The equality that women seek is equality vis a vis men. It is men in positions of greater power compared to women, men earning higher wages, men’s violence against women and men’s indifference towards (or support for) equality for women. This must also be part of the conversation about global gender equality.

Recent surveys from the UK, Denmark and elsewhere have found that many men, in fact, think feminism has gone too far or that gender equality has already been achieved. Some men get upset about this conversation, and often end up moving towards organized anti-feminist groups such as Men Going Their Own Way.

For decades, perhaps centuries, men’s power over women, men’s higher wages, and men’s higher numbers in parliaments and C-suites, have mostly gone unquestioned by men. That’s what power does; it makes itself invisible and unquestionable. When we bring up the fact that women earn, on average, 17% less than men in the same professions, many men turn to the argument that they have worked for those higher wages, and that they deserve them more. Fish don’t see the water they swim in, and so many men tend to not see this thing we call patriarchy. When it’s pointed out, they don’t want to talk about it.

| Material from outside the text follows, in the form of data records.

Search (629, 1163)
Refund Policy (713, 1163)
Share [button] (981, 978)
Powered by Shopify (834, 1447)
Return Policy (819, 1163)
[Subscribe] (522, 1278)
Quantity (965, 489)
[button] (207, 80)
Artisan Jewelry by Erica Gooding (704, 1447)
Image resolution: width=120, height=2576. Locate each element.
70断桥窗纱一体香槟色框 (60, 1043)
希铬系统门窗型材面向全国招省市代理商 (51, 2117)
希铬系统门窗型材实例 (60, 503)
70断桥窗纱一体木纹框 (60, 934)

How, then, can we involve men in these conversations and speed up progress toward equality? One strategy is to help men see how harmful ideas of manhood affect men themselves in terms of poor health, mental health issues, and the impact of violence on men’s own lives.

But conversation is not enough. We need men to call out other men who use violence or abuse power. We need men to do their share of care work, to stand shoulder to shoulder with women in the workplace, to call for equal wages and equal leadership opportunities for women.

Often, we look to Scandinavia or Canada as examples of what it looks like for men to be allies when it comes to gender equality. But some of the most creative and impactful examples of men engaging as allies for womens’ and girls’ equality come from somewhere else: sub-Saharan Africa. Across the continent, in the last 20 years, there has been an exciting expansion of creative, evidence-based approaches that engage men as part of the solution.